··· AVAILABLE DATA

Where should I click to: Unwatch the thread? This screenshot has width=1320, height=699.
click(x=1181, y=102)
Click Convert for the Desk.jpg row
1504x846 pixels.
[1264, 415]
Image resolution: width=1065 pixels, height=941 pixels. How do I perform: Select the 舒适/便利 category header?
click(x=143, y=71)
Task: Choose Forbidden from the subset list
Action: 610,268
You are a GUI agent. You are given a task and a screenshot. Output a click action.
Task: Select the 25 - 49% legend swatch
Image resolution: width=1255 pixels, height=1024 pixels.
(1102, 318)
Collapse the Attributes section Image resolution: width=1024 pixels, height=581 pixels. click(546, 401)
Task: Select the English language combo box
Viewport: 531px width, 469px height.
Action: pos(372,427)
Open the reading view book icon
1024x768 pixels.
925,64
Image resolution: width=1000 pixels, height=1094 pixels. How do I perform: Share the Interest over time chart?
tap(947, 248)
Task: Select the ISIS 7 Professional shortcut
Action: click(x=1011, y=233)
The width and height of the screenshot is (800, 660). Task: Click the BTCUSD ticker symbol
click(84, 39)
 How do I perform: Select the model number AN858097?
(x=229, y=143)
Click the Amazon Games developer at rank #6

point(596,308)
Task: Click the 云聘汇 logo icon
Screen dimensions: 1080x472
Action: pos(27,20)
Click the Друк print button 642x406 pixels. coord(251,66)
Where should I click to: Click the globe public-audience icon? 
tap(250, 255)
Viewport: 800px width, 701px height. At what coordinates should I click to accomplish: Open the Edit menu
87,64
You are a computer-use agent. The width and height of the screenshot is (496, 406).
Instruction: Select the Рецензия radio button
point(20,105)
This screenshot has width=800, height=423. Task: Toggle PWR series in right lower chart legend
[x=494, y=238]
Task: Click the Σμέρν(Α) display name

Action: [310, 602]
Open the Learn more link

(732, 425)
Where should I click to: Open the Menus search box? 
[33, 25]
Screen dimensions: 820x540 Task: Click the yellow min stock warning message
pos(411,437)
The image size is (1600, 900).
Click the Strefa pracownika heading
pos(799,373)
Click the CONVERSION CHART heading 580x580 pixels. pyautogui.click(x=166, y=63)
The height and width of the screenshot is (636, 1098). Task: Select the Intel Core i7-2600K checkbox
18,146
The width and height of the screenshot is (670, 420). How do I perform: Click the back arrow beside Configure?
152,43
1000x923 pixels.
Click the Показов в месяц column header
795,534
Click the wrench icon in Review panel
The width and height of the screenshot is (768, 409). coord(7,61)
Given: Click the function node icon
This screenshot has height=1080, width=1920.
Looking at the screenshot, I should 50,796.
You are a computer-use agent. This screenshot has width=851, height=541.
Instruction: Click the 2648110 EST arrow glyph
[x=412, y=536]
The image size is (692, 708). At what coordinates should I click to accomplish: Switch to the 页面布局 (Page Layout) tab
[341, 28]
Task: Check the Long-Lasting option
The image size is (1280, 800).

······

ASSIGNMENT:
Print again the lines of the entries above that fall between the line holding "Image resolution: width=1065" and the line holding "The image size is (1600, 900).", inclusive, exactly as they stand.

EXPECTED OUTPUT:
Image resolution: width=1065 pixels, height=941 pixels. How do I perform: Select the 舒适/便利 category header?
click(x=143, y=71)
Task: Choose Forbidden from the subset list
Action: 610,268
You are a GUI agent. You are given a task and a screenshot. Output a click action.
Task: Select the 25 - 49% legend swatch
Image resolution: width=1255 pixels, height=1024 pixels.
(1102, 318)
Collapse the Attributes section Image resolution: width=1024 pixels, height=581 pixels. click(546, 401)
Task: Select the English language combo box
Viewport: 531px width, 469px height.
Action: pos(372,427)
Open the reading view book icon
1024x768 pixels.
925,64
Image resolution: width=1000 pixels, height=1094 pixels. How do I perform: Share the Interest over time chart?
tap(947, 248)
Task: Select the ISIS 7 Professional shortcut
Action: click(x=1011, y=233)
The width and height of the screenshot is (800, 660). Task: Click the BTCUSD ticker symbol
click(84, 39)
 How do I perform: Select the model number AN858097?
(x=229, y=143)
Click the Amazon Games developer at rank #6

point(596,308)
Task: Click the 云聘汇 logo icon
Screen dimensions: 1080x472
Action: pos(27,20)
Click the Друк print button 642x406 pixels. coord(251,66)
Where should I click to: Click the globe public-audience icon? 
tap(250, 255)
Viewport: 800px width, 701px height. At what coordinates should I click to accomplish: Open the Edit menu
87,64
You are a computer-use agent. The width and height of the screenshot is (496, 406).
Instruction: Select the Рецензия radio button
point(20,105)
This screenshot has width=800, height=423. Task: Toggle PWR series in right lower chart legend
[x=494, y=238]
Task: Click the Σμέρν(Α) display name

Action: [310, 602]
Open the Learn more link

(732, 425)
Where should I click to: Open the Menus search box? 
[33, 25]
Screen dimensions: 820x540 Task: Click the yellow min stock warning message
pos(411,437)
The image size is (1600, 900).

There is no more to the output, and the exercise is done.